Could you set down exactly the lines in the records below between the line holding "Expand the actor table chevron" and the line holding "Task: Open Elena Valenciano's portrait photo", inclusive?

| Source data |
|---|

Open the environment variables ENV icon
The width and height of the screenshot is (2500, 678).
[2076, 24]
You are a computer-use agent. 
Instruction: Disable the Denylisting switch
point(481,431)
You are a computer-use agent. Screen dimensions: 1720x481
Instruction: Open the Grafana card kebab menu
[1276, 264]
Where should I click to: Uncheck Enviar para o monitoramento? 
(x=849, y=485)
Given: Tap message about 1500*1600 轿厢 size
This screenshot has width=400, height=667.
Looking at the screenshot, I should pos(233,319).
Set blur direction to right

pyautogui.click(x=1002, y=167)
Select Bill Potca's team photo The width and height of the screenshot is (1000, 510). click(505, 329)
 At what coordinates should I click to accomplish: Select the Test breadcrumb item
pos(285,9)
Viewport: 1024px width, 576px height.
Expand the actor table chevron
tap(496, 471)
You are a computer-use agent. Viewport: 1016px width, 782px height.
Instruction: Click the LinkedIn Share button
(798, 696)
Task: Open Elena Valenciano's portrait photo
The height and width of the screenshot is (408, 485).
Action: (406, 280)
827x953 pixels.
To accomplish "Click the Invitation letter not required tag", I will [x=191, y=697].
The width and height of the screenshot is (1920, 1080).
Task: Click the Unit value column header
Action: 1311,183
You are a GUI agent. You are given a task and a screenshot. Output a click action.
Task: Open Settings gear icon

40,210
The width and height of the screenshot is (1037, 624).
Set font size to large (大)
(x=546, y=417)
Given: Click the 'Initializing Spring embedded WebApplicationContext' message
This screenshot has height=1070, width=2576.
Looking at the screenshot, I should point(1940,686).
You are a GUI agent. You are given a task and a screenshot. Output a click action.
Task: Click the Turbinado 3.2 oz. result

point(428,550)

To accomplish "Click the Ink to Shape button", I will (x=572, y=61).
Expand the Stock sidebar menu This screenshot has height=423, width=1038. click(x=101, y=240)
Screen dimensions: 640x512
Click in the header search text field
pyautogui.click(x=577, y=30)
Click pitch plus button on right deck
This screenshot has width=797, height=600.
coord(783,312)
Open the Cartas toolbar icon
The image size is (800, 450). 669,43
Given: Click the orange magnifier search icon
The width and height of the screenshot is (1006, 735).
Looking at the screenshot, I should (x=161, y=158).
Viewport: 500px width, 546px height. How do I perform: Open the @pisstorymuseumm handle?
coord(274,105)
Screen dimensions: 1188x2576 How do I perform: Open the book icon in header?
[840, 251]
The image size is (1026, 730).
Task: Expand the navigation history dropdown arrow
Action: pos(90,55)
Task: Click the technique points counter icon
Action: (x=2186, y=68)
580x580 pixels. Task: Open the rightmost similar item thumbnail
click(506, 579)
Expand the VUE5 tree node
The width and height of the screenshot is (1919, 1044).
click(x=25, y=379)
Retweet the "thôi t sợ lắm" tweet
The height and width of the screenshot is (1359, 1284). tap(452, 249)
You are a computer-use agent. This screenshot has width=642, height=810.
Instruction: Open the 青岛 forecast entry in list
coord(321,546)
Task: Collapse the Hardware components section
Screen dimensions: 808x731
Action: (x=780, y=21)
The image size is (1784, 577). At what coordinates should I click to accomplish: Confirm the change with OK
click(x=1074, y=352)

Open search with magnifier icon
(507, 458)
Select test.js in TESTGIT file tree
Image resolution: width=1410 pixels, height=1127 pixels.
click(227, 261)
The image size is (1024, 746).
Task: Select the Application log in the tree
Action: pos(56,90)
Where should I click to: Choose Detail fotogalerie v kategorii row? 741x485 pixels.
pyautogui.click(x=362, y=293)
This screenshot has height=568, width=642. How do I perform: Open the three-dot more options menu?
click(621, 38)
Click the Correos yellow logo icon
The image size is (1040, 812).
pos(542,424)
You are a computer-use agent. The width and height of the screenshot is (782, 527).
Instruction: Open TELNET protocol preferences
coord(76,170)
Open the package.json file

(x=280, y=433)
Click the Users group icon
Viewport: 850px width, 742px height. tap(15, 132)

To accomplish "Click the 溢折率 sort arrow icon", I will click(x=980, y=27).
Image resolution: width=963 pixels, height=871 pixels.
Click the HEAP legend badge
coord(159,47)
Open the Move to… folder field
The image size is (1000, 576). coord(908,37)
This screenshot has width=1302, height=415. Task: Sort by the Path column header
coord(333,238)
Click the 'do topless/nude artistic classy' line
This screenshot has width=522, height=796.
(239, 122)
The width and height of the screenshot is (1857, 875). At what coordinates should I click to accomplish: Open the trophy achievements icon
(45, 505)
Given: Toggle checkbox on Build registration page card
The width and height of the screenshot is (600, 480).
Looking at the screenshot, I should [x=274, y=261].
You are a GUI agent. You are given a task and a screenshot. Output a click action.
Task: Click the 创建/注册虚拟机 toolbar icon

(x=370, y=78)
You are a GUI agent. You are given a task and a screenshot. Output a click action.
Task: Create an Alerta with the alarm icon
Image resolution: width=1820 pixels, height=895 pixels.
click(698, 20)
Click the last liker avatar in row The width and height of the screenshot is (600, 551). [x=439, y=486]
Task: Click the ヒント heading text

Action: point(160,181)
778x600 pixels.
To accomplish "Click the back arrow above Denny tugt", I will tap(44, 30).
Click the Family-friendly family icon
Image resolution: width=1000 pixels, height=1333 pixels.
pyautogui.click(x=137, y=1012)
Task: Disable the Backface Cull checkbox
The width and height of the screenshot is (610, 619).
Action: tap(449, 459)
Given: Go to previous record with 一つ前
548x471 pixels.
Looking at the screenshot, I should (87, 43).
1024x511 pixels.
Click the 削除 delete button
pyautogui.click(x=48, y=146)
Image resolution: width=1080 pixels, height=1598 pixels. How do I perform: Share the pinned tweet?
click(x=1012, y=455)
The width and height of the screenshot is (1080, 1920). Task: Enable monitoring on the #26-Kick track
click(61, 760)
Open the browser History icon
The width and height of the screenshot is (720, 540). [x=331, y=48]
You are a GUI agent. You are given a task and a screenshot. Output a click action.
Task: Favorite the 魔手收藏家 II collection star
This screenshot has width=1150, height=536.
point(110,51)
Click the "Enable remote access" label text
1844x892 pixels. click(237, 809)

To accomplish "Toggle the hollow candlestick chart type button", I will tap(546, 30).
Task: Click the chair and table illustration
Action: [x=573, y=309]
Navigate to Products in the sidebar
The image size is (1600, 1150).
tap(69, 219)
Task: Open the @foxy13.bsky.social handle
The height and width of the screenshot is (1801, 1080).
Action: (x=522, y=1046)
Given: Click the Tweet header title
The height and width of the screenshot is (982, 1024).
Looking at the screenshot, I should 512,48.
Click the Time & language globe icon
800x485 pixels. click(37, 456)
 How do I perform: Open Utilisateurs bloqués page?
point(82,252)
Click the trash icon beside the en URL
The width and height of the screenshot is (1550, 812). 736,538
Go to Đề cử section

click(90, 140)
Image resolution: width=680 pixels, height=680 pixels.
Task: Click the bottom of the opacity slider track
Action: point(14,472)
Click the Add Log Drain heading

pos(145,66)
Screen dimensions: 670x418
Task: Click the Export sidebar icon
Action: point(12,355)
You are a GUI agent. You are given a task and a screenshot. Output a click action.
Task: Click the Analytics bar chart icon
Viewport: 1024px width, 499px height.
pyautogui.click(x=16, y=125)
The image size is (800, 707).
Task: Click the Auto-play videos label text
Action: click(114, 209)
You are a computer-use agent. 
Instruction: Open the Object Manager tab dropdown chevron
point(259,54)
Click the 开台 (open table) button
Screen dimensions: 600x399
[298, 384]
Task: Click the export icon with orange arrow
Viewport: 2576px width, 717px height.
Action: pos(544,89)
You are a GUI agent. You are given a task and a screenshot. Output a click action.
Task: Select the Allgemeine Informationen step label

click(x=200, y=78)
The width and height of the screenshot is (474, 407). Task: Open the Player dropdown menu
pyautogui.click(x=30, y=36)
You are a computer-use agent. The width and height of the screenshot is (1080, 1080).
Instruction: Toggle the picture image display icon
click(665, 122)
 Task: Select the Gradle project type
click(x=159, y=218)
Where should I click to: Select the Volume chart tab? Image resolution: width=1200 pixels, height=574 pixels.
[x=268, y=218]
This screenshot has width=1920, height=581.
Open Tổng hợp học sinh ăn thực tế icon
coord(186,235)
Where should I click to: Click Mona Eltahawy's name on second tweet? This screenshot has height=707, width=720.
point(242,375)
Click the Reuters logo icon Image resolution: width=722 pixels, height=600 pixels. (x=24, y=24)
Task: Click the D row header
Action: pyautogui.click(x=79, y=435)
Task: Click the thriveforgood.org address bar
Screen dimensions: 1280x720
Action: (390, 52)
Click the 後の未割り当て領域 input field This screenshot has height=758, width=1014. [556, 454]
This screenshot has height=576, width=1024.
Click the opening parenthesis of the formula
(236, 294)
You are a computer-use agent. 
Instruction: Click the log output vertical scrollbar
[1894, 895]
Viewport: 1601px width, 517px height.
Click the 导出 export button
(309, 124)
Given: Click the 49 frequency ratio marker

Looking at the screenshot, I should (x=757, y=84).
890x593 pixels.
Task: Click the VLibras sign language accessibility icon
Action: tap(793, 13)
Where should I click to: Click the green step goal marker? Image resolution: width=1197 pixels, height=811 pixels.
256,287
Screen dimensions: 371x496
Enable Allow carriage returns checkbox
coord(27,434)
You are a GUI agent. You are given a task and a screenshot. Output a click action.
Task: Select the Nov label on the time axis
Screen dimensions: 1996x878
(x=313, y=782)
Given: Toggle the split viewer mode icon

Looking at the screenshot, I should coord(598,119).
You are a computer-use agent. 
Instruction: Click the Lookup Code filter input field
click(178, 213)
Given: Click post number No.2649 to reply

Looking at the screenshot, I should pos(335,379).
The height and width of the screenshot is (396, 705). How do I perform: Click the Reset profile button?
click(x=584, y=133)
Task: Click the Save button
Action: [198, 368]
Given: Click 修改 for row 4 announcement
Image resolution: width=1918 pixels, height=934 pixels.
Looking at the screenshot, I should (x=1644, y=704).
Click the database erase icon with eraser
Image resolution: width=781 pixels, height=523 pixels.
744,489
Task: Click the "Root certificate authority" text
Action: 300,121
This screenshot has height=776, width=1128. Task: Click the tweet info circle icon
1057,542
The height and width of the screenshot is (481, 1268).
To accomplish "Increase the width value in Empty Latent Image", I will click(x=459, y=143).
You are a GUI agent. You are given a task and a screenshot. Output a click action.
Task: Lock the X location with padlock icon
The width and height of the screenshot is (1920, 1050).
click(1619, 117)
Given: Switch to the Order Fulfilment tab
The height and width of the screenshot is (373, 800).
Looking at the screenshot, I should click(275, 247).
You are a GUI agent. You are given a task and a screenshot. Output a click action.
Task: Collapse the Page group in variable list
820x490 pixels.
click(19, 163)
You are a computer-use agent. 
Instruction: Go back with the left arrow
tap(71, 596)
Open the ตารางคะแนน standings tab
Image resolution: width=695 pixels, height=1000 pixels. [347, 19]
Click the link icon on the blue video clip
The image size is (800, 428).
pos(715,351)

|---|

| Reply |
Expand the actor table chevron
tap(496, 471)
You are a computer-use agent. Viewport: 1016px width, 782px height.
Instruction: Click the LinkedIn Share button
(798, 696)
Task: Open Elena Valenciano's portrait photo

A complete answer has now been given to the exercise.